Aug 24, 2021 - Science

We're entering a new age of asteroid science

Illustration of an astronaut with a laptop sitting on an asteroid.
Illustration: Trent Joaquin/Axios

Scientists are gathering more data, details and answers about asteroids than ever before.

Why it matters: Asteroids are thought to be key to unlocking exactly how planets and other bodies formed from a roiling mass of gas and dust orbiting the Sun billions of years ago.

  • These relatively small bodies in the solar system represent the leftovers of planet formation — from pristine asteroids that haven't changed much in billions of years to others that may have once been parts of larger bodies.

State of play: Researchers have been studying asteroids for decades, but current missions will deliver to Earth some of the first direct samples from asteroids, allowing scientists to study them with high-powered instruments on the ground.

  • NASA's OSIRIS-REx spacecraft gathered a sample of the asteroid Bennu last year with the plan to return it back to Earth in 2023.
  • The mission is designed to help piece together how life may have formed early in our planet's history by searching for the chemical markers and resources — water, carbon, etc. — considered precursors to life.
  • Another mission — Hayabusa2, from Japan — returned a sample of an asteroid back to Earth in December 2020. Some of that analysis began this summer.

What to watch: A new crop of missions is expected to further change how scientists understand these strange objects.

  • NASA's Lucy spacecraft — set to launch in October — is designed to study a group of asteroids near Jupiter called the Trojans, which are thought to be the material left behind from the formation of the giant planets.
  • "From an exploration point of view, we're going to see something we've never seen before," Hal Levison, the leader of the Lucy mission, told me.
  • Another mission, expected to launch in August 2022, will study the asteroid Psyche, thought to be made predominantly of metal that could be from the destroyed core of a planet. That will help scientists figure out how planets like ours — which has an iron core — formed.
  • "My secret dream is to look at Psyche and see something just visually bizarre," Lindy Elkins-Tanton, the principal investigator of the Psyche mission, told me, explaining that the metal-rich world may have odd-looking craters and boulders owing to its strange composition.

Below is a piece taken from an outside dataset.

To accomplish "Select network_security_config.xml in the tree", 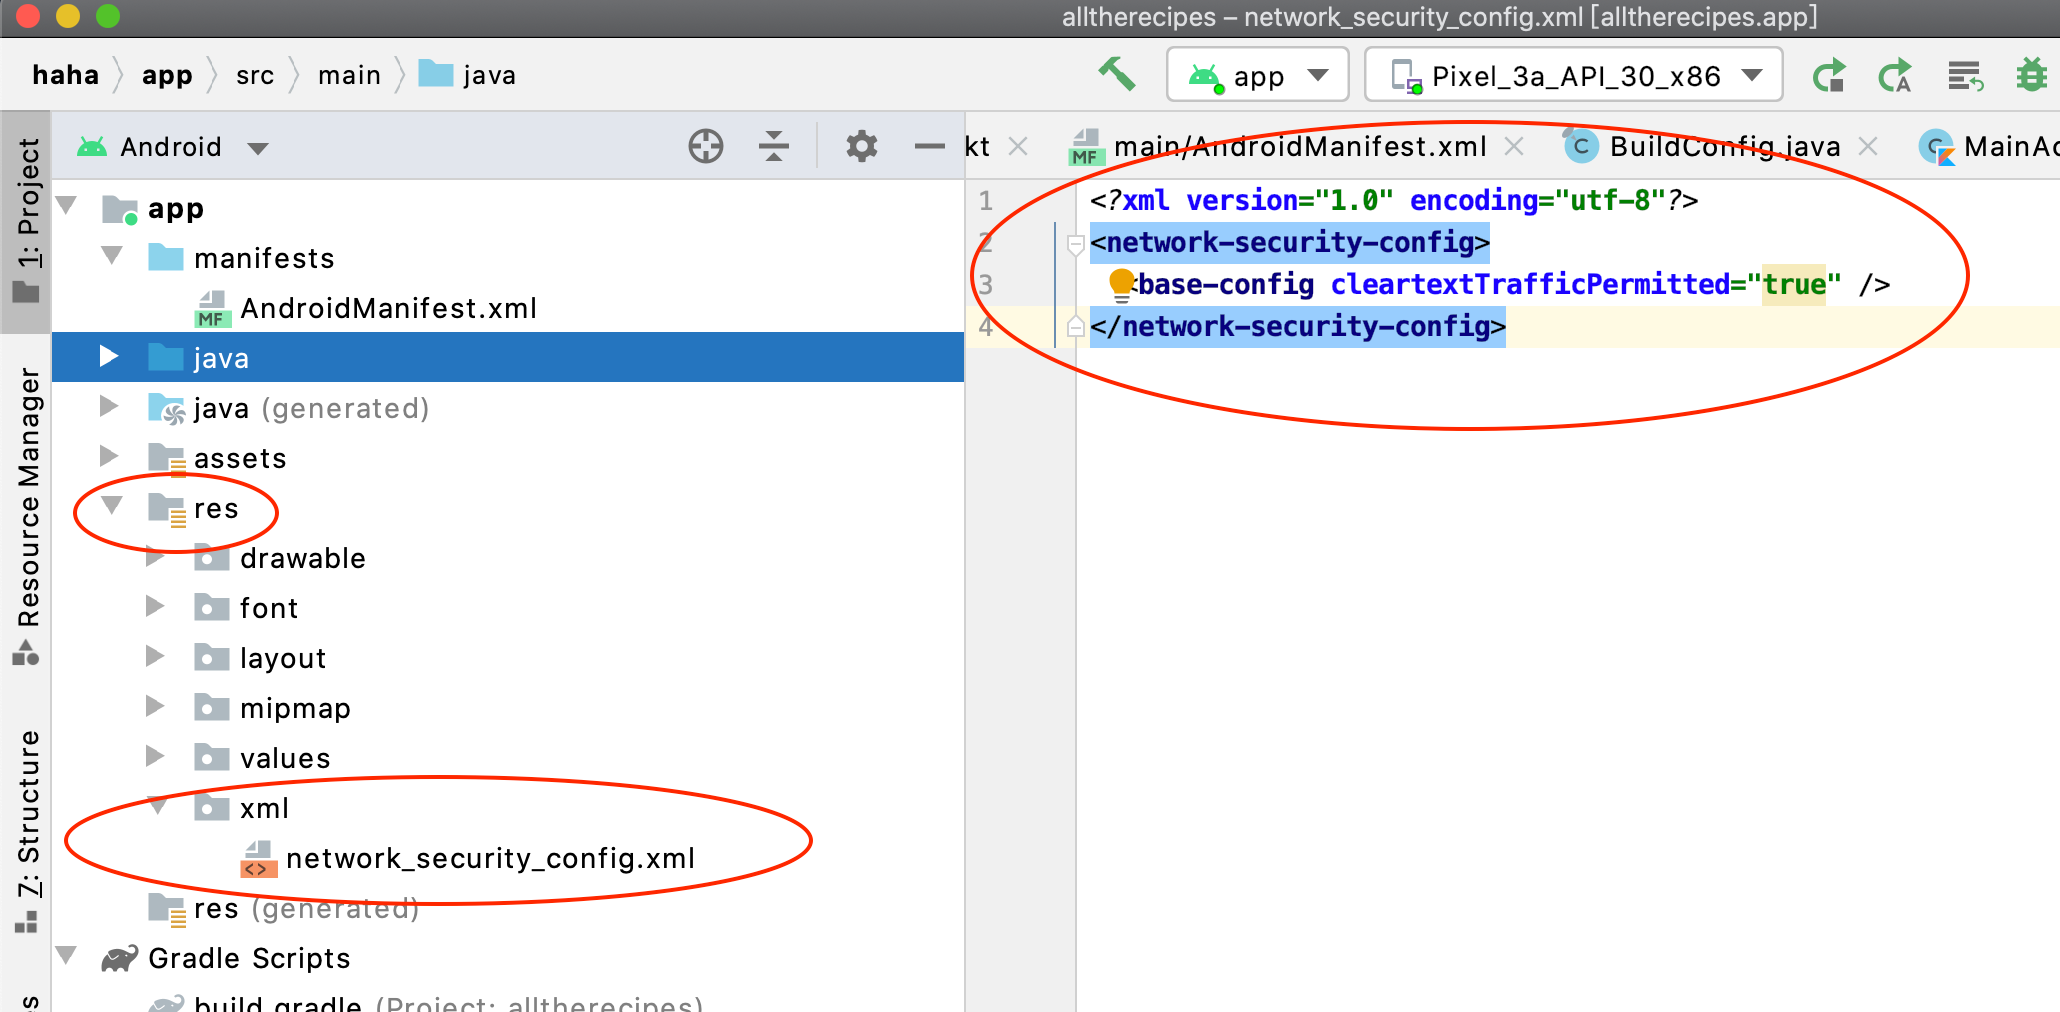I will pos(489,859).
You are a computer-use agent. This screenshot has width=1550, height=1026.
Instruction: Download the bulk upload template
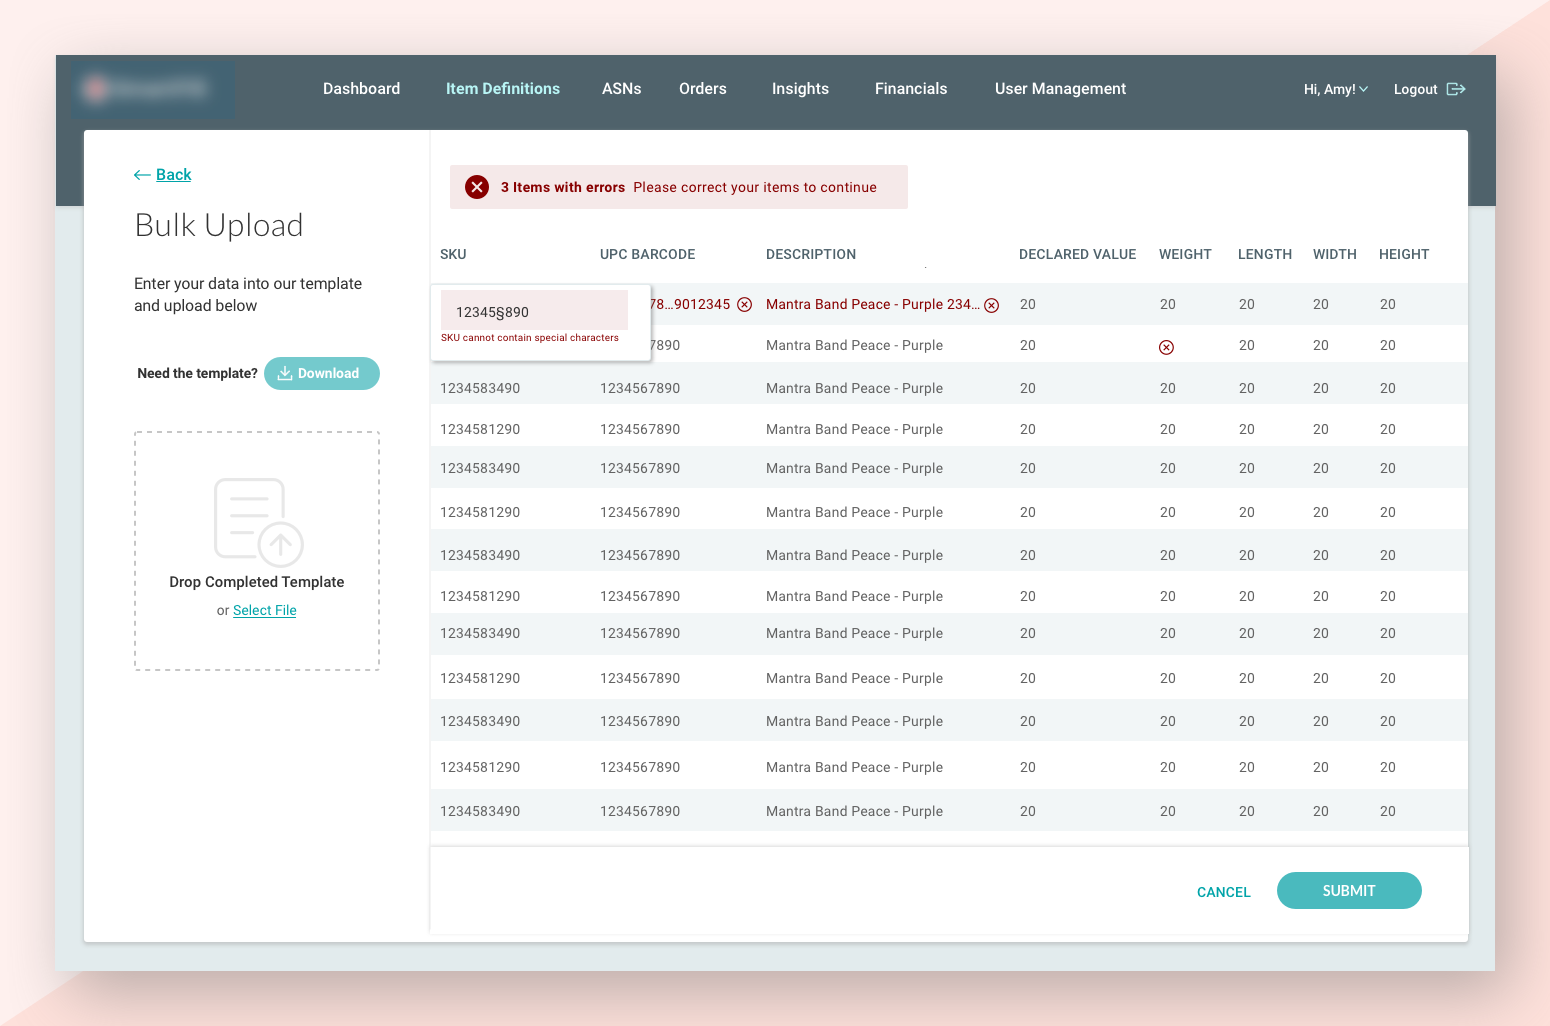(322, 373)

Between the lines: This kind of research into asteroids is about more than just basic science. Some asteroids cross Earth's path through space, putting our planet at risk for an impact.

  • Calculations using data from OSIRIS-REx, for example, have refined scientists' predictions about whether Bennu may ever impact Earth, with a recent study showing that the asteroid will make a relatively close pass of the planet in 2135 without posing a threat.
  • NASA's DART mission is expected to meet up with an asteroid and help scientists learn how to deflect a space rock if one were ever to threaten Earth.

The big picture: Planets have been a major focus of scientific efforts, but they're just one indicator of how our solar system formed.

  • "It turns out that there's as much or even more variety in the small bodies than there is in the big planets that we're familiar with, and the small bodies inhabit all the parts of the solar system," Elkins-Tanton said.